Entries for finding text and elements
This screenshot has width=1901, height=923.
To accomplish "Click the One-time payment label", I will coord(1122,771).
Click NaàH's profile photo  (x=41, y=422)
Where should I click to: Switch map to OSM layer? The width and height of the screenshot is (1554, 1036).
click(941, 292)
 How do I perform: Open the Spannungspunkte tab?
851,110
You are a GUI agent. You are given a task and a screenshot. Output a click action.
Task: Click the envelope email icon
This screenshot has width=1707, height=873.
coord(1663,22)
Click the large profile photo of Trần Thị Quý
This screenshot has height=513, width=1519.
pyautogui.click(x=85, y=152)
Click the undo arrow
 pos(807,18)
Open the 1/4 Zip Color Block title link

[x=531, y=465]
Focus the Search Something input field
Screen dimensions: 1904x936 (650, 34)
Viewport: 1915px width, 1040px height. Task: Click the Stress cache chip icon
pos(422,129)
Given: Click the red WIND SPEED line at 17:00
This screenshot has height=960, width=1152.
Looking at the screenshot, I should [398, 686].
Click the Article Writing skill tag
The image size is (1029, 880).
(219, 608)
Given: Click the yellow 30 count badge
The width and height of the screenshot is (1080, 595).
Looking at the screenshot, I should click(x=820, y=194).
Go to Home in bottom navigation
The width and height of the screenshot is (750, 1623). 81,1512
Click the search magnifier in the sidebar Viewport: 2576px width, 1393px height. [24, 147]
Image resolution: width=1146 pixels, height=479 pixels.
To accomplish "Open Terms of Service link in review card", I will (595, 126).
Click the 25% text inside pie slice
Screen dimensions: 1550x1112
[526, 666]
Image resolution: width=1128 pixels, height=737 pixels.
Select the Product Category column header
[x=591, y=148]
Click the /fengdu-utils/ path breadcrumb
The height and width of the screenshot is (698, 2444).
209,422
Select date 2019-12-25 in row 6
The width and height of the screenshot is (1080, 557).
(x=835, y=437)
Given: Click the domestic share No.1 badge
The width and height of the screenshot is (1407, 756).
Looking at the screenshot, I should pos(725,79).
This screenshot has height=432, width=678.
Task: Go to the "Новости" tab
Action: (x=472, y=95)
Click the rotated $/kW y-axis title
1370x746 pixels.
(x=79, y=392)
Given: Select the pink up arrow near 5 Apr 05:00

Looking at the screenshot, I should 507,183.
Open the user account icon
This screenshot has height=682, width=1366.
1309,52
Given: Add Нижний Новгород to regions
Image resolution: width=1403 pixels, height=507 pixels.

- What to do
Copy the entries above word for word, from the first line through the line that contains "Looking at the screenshot, I should click(x=820, y=194).".

- Completed exercise
This screenshot has width=1901, height=923.
To accomplish "Click the One-time payment label", I will coord(1122,771).
Click NaàH's profile photo  (x=41, y=422)
Where should I click to: Switch map to OSM layer? The width and height of the screenshot is (1554, 1036).
click(941, 292)
 How do I perform: Open the Spannungspunkte tab?
851,110
You are a GUI agent. You are given a task and a screenshot. Output a click action.
Task: Click the envelope email icon
This screenshot has width=1707, height=873.
coord(1663,22)
Click the large profile photo of Trần Thị Quý
This screenshot has height=513, width=1519.
pyautogui.click(x=85, y=152)
Click the undo arrow
 pos(807,18)
Open the 1/4 Zip Color Block title link

[x=531, y=465]
Focus the Search Something input field
Screen dimensions: 1904x936 (650, 34)
Viewport: 1915px width, 1040px height. Task: Click the Stress cache chip icon
pos(422,129)
Given: Click the red WIND SPEED line at 17:00
This screenshot has height=960, width=1152.
Looking at the screenshot, I should [398, 686].
Click the Article Writing skill tag
The image size is (1029, 880).
(219, 608)
Given: Click the yellow 30 count badge
The width and height of the screenshot is (1080, 595).
Looking at the screenshot, I should click(x=820, y=194).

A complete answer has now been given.